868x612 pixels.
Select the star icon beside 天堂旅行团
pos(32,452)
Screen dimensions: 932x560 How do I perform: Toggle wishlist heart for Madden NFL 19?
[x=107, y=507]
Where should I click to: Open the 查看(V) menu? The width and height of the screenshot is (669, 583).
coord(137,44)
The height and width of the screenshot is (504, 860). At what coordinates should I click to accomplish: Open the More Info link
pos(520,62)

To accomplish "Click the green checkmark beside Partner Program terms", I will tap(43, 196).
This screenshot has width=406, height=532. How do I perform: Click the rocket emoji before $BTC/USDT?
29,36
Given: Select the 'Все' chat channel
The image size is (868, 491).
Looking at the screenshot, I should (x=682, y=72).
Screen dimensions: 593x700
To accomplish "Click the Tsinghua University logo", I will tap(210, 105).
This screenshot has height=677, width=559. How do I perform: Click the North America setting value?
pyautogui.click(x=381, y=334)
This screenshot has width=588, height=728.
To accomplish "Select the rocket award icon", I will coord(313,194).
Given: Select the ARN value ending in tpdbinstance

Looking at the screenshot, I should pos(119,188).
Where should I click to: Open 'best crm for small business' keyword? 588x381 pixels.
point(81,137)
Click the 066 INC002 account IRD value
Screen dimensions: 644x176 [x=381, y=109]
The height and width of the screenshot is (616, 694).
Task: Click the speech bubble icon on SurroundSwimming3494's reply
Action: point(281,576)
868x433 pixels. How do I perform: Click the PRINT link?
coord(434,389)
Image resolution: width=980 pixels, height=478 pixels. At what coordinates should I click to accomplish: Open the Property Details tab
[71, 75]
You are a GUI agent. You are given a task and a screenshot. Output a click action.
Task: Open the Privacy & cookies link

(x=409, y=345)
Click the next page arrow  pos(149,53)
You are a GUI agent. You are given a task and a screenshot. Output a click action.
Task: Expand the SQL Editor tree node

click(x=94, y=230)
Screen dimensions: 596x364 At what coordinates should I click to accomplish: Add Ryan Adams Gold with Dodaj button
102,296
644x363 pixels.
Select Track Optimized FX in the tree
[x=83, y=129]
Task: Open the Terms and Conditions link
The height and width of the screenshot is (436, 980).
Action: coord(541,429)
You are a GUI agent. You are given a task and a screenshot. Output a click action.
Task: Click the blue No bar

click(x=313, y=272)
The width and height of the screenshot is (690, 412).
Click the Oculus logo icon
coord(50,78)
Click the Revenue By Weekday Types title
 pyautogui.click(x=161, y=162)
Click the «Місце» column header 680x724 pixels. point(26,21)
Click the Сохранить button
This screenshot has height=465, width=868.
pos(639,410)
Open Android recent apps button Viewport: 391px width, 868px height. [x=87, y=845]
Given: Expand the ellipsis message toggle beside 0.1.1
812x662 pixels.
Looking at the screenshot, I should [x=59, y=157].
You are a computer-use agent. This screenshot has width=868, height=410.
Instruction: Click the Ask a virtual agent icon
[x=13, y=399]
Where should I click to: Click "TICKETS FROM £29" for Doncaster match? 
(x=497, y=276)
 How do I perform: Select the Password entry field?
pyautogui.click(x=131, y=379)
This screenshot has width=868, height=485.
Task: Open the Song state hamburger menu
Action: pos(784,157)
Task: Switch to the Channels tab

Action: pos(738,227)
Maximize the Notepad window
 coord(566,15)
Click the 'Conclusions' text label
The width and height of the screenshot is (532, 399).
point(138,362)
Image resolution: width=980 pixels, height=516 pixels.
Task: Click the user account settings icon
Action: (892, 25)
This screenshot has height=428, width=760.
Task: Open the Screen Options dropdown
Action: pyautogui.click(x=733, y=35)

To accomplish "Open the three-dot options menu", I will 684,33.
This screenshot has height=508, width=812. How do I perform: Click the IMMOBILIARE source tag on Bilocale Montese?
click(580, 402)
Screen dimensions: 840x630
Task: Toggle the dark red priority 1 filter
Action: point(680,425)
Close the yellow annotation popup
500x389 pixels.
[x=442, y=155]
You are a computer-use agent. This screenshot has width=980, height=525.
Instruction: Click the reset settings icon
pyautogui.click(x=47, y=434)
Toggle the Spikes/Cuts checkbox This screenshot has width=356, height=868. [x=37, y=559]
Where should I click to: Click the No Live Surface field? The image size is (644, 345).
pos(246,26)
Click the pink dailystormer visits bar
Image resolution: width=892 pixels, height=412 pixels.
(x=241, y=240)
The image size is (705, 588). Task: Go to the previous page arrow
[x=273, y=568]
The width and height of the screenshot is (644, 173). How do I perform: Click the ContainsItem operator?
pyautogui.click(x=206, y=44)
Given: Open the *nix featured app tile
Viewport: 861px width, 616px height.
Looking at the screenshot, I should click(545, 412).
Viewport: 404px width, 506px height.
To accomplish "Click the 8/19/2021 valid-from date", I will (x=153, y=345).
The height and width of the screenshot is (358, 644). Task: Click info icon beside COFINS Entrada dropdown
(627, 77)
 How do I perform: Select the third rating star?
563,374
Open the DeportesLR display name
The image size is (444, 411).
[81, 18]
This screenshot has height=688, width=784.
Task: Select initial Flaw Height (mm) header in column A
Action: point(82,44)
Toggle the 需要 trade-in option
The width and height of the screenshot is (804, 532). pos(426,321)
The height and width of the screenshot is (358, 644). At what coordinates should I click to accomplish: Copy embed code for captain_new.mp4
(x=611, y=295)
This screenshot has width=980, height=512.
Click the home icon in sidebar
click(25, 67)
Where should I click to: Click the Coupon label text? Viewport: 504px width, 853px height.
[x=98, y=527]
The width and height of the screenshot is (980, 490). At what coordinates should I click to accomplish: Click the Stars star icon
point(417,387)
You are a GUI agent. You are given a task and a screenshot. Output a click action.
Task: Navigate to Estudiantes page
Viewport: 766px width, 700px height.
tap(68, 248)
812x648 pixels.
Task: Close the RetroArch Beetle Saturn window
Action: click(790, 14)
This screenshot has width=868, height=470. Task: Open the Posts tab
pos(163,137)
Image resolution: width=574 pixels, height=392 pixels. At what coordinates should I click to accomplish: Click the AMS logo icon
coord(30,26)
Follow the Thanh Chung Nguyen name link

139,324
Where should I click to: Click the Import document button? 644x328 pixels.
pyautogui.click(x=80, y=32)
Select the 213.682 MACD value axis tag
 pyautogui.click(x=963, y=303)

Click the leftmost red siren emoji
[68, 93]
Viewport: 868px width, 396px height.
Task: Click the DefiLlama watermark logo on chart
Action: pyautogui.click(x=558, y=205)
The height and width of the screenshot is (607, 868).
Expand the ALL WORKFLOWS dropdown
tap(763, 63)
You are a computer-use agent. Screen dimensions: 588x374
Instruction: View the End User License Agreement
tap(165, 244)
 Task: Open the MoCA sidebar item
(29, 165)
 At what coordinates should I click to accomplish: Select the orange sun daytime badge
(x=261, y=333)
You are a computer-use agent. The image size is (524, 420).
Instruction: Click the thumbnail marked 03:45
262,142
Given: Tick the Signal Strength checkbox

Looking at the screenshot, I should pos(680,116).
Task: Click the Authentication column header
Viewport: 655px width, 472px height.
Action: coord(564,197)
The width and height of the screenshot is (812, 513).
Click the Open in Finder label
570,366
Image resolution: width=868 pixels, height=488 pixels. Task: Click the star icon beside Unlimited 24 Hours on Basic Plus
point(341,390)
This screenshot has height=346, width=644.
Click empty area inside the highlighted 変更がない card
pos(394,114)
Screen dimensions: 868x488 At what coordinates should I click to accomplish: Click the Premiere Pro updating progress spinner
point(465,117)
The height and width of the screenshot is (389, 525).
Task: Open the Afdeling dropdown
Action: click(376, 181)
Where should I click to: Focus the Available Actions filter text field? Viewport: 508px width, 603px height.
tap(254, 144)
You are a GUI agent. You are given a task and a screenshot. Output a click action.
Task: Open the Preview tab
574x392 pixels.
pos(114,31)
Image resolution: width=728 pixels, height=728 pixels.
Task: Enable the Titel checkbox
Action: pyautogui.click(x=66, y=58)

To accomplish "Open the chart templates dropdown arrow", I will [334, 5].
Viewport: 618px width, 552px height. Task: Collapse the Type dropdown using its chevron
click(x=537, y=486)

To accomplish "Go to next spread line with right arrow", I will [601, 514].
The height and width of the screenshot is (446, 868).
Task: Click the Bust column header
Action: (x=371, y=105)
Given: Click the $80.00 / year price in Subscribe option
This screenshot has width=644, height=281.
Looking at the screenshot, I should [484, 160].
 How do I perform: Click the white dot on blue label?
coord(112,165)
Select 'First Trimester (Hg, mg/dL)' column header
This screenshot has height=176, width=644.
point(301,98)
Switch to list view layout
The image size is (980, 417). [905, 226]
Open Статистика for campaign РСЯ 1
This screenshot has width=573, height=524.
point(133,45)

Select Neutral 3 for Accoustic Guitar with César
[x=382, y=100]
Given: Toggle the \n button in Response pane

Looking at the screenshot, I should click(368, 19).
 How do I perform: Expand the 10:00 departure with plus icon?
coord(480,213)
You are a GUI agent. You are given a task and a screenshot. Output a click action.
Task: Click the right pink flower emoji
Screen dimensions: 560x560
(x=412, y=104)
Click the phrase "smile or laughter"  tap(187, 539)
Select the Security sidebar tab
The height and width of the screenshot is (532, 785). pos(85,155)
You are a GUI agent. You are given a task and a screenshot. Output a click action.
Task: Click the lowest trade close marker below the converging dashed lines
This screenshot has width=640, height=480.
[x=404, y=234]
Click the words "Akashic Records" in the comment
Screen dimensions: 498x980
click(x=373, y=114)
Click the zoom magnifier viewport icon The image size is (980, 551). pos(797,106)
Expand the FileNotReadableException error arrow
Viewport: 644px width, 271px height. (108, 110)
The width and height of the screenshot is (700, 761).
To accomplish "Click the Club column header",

- _EXERCISE OBJECTIVE_: Gather from the entries above all lines that include the string "computer".

- _TASK RESULT_:
You are a computer-use agent. This screenshot has width=868, height=410.
You are a computer-use agent. This screenshot has width=980, height=525.
You are a computer-use agent. Screen dimensions: 588x374
You are a computer-use agent. The image size is (524, 420).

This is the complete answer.